*Passage provided*
#####

Saturday, 9 June 2012

Into the Light

Into the Light: French and British Painting from Impressionism to the early 1920's, at Compton Verney, Warwickshire.

We have parked the car and are on the woodland path that leads to the house.

We can see the house now, through the trees and across the lake

over the 'Capabilit'y Brown bridge

we are now approaching the house, eager to get inside as it is a horrible, wet day.

It is a relief to be inside, particularly as the exhibition is very good indeed.

James McNeill Whistler, The Bathing Posts, Brittany, 1893

Claude Monet, The Museum at Le Havre, 1873

Monet lived in Argentuil during this time but made frequent trips to Le Havre, his hometown.

Henry Herbert La Thangue, The Builder's Yard, Brittany, 1881

Stanhope Alexander Forbes, Study of a Fisherwoman, 1884.

One of several early studies towards Fish Sale on a Cornish Beach

S.A. Forbes, Fish Sale on a Cornish Beach

Stanhope Forbes at his easel

S.A. Forbes, Beach Scene, St Ives, 1886

Philip Wilson Steer, The Beach at Walberswick Beach, 1889

The two paintings by Steer were stunning and definite favourites. He was one of the only few British Impressionists. His paintings played with the handling of the light and he experimented with breaking up the colours as Monet did. Unfortunately, despite the fact that he had many supporters, he got very despondent  by the many critics who howled incessantly about his work and in the late 1890s, he started turning more and more towards conventional English style such as Turner and Constable. A real loss: the flickering light effects that he achieved make his paintings glow and these two definitely stood out in this wonderful exhibition.

Walberswick Beach, Children Paddling, 1891

Pierre-Auguste, Renoir, Moulin Huet Bay, Guernsey, 1883

Paul Gauguin, Landscape at Pont-Aven, 1888

There are some doubts about this painting's authenticity due to clumsiness in the composition and in the handling of the paint.

John Duncan Ferguson, Twilight, Royan, 1910

This was painted  in 1910 while Ferguson and fellow colourist Peploe stayed in Royan. In this painting he has emphasized geometric shapes, such as the sails and the shapes of the boats. Another favourite this one.

Samuel John Peploe, Boats at Royan, 1910

Like Ferguson, Peploe was influenced by French avant-garde painters while staying in Royan, shown in this case by the brushwork.

Spencer Gore, Beanfield, Letchworth, 1912

Influenced by French painting, Gore learnt a lot about Degas' paintings through Sickert's teachings. After seeing Roger Fry's Post-Impressionist exhibitions in 1910 and 1912 he was one of the first of the Camden Town group to switch from an Impressionist-based technique to one that comes closer in appearance to stained glass as exemplified in the Beanfield with its insistent pattern-making.

Lucien Pissarro, Apple Blossom, Riversbridge Farm, Blackpool, South Devon, 1921

A founder member of the Camden Town Group, Pissarro was particularly inspired by this location. He was captivated by the secluded wooded combe and rural  buildings scattered alongside the small stream. He described his landscapes as '... little corners which compose harmoniously'.

This was a delightful exhibition and I have chosen only a few of the paintings exhibited. We were not allowed to photograph so the photographs have been downloaded.


  1. This certainly looks like it was a good exhibition. I've heard of Crmpton Verney and they've shown other exhibitions I'd have liked to see, but it's a little far away (wrong side of Birmingham) for a day trip. Still, you can't get to everything you'd like to see .

  2. It was a very good exhibition indeed, and by far the most popular since Compton Verney opened a few years ago - I went to see it twice and both times it was packed. As far as I understand it is a touring exhibition so it might come your way at some point. As for Compton Verney, it is a great place: beautiful house, great grounds, good restaurant and some of the courses they run are also very interesting.

#####

*Assigned task 1*
In the exhibition post, what town was Monet's hometown?
*Assigned task 2*
Repeat the part of the exhibition post starting with "This was a delightful" and going on through "like to see .".

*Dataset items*
#####

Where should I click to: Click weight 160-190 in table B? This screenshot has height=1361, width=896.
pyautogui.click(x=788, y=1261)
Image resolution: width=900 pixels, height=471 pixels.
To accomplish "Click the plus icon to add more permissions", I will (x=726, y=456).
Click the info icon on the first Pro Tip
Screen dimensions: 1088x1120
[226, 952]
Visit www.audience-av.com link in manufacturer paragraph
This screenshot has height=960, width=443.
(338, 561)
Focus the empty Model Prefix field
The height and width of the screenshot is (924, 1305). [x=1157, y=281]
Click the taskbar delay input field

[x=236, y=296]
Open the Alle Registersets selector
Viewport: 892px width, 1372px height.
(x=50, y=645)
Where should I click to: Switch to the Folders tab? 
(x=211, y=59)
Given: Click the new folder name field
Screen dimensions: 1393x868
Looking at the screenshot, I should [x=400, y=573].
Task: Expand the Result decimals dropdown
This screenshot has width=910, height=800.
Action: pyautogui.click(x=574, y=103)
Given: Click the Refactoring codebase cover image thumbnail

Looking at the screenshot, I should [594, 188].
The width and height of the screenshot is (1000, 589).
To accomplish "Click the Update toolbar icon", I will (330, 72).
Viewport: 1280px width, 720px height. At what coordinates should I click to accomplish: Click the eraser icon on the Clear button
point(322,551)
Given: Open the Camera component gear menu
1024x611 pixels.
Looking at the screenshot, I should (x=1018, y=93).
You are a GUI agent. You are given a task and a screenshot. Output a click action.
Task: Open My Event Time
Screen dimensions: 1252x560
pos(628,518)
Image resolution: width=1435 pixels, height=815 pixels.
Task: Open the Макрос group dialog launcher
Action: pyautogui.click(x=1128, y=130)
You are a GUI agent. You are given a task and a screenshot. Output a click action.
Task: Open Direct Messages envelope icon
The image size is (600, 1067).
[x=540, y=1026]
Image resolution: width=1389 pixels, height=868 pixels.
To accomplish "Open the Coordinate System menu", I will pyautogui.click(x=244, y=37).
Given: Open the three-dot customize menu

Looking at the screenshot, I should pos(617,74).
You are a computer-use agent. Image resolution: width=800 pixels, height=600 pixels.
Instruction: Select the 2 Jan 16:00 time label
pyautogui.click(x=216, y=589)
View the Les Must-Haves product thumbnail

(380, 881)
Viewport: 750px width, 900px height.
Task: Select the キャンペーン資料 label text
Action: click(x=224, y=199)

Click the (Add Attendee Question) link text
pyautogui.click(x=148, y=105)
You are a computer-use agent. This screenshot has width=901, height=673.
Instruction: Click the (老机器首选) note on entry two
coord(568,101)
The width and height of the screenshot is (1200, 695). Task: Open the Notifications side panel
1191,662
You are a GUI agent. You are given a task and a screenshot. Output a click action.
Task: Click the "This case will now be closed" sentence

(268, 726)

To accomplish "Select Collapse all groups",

#####

*Response 1*
Le Havre

*Response 2*
This was a delightful exhibition and I have chosen only a few of the paintings exhibited. We were not allowed to photograph so the photographs have been downloaded.


  1. This certainly looks like it was a good exhibition. I've heard of Crmpton Verney and they've shown other exhibitions I'd have liked to see, but it's a little far away (wrong side of Birmingham) for a day trip. Still, you can't get to everything you'd like to see .